Appeal from certification order in bread price-fixing class action quashed

Certification order is procedural, does not decide merits: Ontario Court of Appeal

Appeal from certification order in bread price-fixing class action quashed

The Ontario Court of Appeal recently said that it lacked the jurisdiction to hear an appeal from a certification decision since it was a procedural order describing the constitution of the class for the purposes of a certified class proceeding.

The plaintiffs filed a motion under s. 2(1) of Ontario’s Class Proceedings Act, 1992 (CPA). The motion sought an order under s. 5 of the CPA to certify a class proceeding alleging a widespread price-fixing conspiracy by various producers and retailers of manufactured packaged bread.

Justice Edward Morgan of the Ontario Superior Court of Justice certified the proceeding against most of the named defendants. He identified common issues relating to the plaintiff’s various claims and defined the class as all non-excluded Canadian residents who directly or indirectly bought packaged bread from a defendant retailer within the class period.

The plaintiffs wanted to appeal the motion judge’s definition of the class for the class action’s purposes. The proposed appeal argued that the class definition was inconsistent with the judge’s earlier reasons and was legally wrong, given the plaintiffs’ evidence.

The moving parties, who were some of the defendants in the underlying action, moved to quash the plaintiffs’ appeal of the certification order. They contended that the appellate court lacked the jurisdiction to hear the appeal.

Certification order not final

In David v. Loblaw Companies Limited, 2022 ONCA 833, the Ontario Court of Appeal quashed the appeal.

First, the appellate court ruled that the CPA’s appeal provisions governed. The certification order was not a final order since it did not expressly or impliedly decide the claims’ ultimate merits, the court said.

The motion judge never suggested that he was dismissing any part of the potential plaintiffs’ claims, the Court of Appeal noted. Instead, he defined the class to reflect his understanding of the nature and scope of the plaintiffs’ allegations, the court said.

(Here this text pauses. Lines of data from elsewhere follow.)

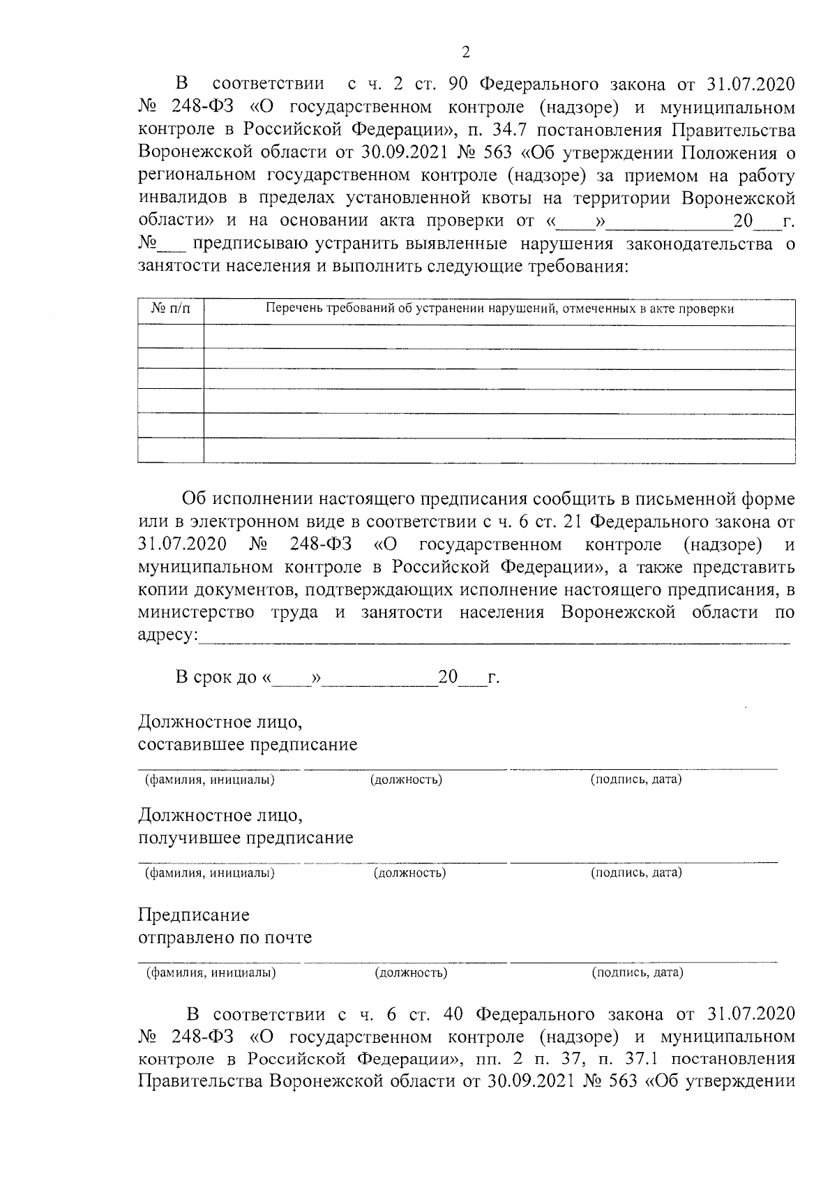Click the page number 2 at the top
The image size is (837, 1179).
[x=466, y=52]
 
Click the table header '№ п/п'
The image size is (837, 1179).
[x=171, y=309]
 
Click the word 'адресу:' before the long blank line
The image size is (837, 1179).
[x=168, y=635]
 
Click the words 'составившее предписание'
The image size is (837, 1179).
[x=248, y=745]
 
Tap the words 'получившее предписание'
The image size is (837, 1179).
[x=246, y=838]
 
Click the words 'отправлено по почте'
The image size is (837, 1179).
[x=225, y=937]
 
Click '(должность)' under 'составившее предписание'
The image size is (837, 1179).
[x=407, y=780]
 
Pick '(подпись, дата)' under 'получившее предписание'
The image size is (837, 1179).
[x=636, y=873]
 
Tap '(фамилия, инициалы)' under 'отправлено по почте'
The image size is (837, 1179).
[x=210, y=972]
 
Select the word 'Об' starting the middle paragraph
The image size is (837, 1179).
[x=195, y=499]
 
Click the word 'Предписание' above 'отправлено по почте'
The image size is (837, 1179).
[x=193, y=914]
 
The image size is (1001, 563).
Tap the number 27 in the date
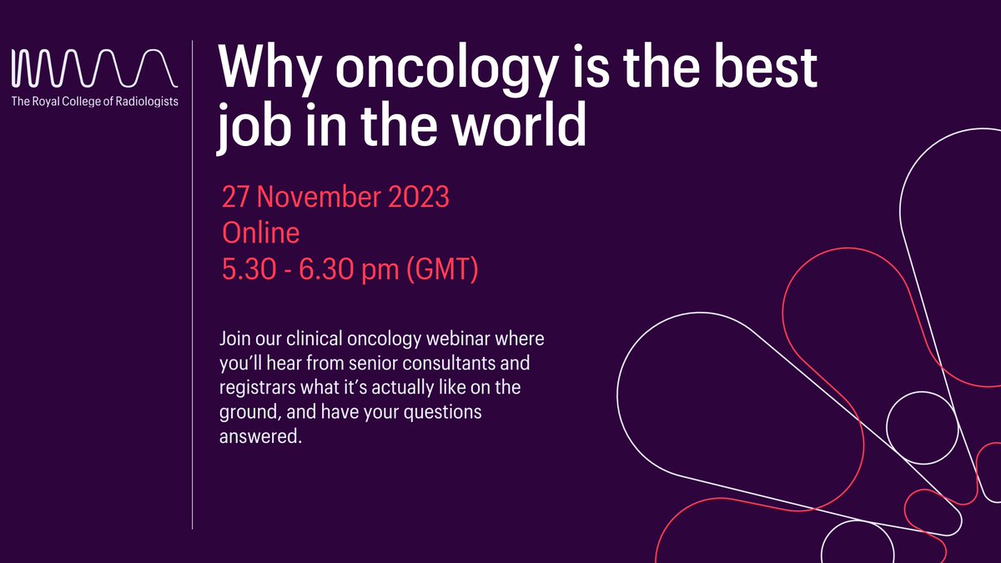click(x=237, y=198)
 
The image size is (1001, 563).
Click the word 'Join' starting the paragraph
click(x=235, y=341)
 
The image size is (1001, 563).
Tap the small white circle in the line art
click(x=921, y=427)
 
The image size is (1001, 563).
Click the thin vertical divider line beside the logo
click(x=193, y=284)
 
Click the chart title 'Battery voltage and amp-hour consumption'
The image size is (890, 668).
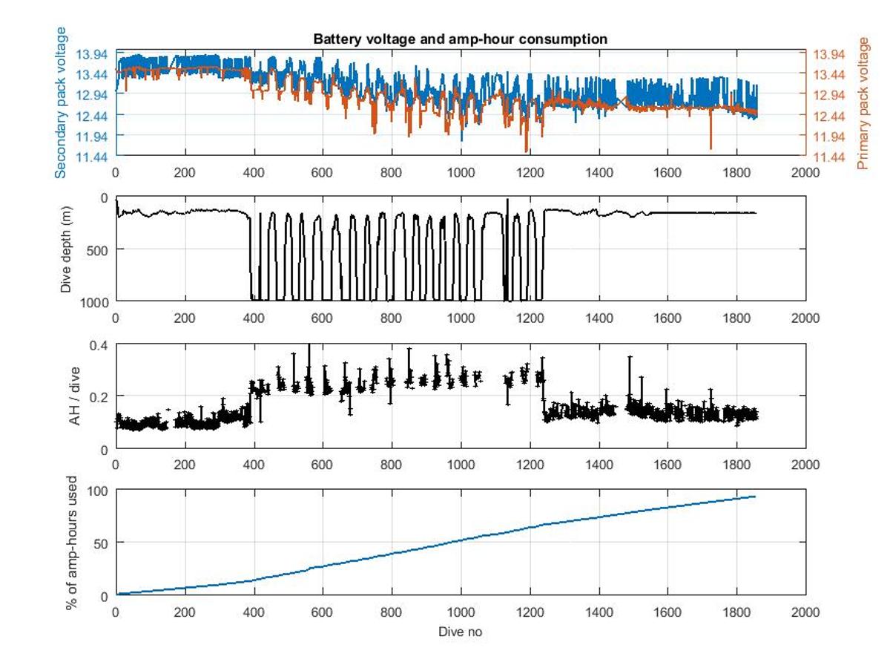point(460,39)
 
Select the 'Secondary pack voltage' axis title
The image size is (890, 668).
point(62,102)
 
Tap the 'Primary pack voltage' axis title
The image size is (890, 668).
point(863,103)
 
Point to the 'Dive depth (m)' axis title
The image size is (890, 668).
point(67,249)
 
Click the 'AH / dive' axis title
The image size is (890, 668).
point(76,396)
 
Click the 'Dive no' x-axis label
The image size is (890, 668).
point(461,632)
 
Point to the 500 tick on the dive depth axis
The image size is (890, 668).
point(98,249)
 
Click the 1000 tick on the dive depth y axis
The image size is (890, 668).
point(95,301)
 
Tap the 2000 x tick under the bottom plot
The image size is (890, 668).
point(805,612)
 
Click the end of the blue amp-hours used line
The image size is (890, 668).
point(755,496)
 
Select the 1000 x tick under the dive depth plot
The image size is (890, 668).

Counsel for Canada Bread Company, Limited, one of the defendants, stated that the company was not arguing that res judicata or abuse of process should bar anyone excluded from the defined class from raising their claims in a proceeding that described the conspiracy’s nature and scope as including the excluded persons.

Second, the Court of Appeal held that the appeal provisions as they existed before the CPA’s 2020 amendments, including the former s. 30(2) of the CPA, were applicable to the appeal.

The transitional provision in s. 39(1) clearly showed that the Legislature drew a line between class proceedings brought before the effectivity of the 2020 amendments and proceedings initiated after that date, the appellate court said. The language in s. 39(1) did not suggest that the section was inapplicable to the CPA’s provisions governing rights of appeal, the court added.

Thus, an appeal from the certification order lay to the Divisional Court with leave from a Superior Court judge, the Court of Appeal concluded.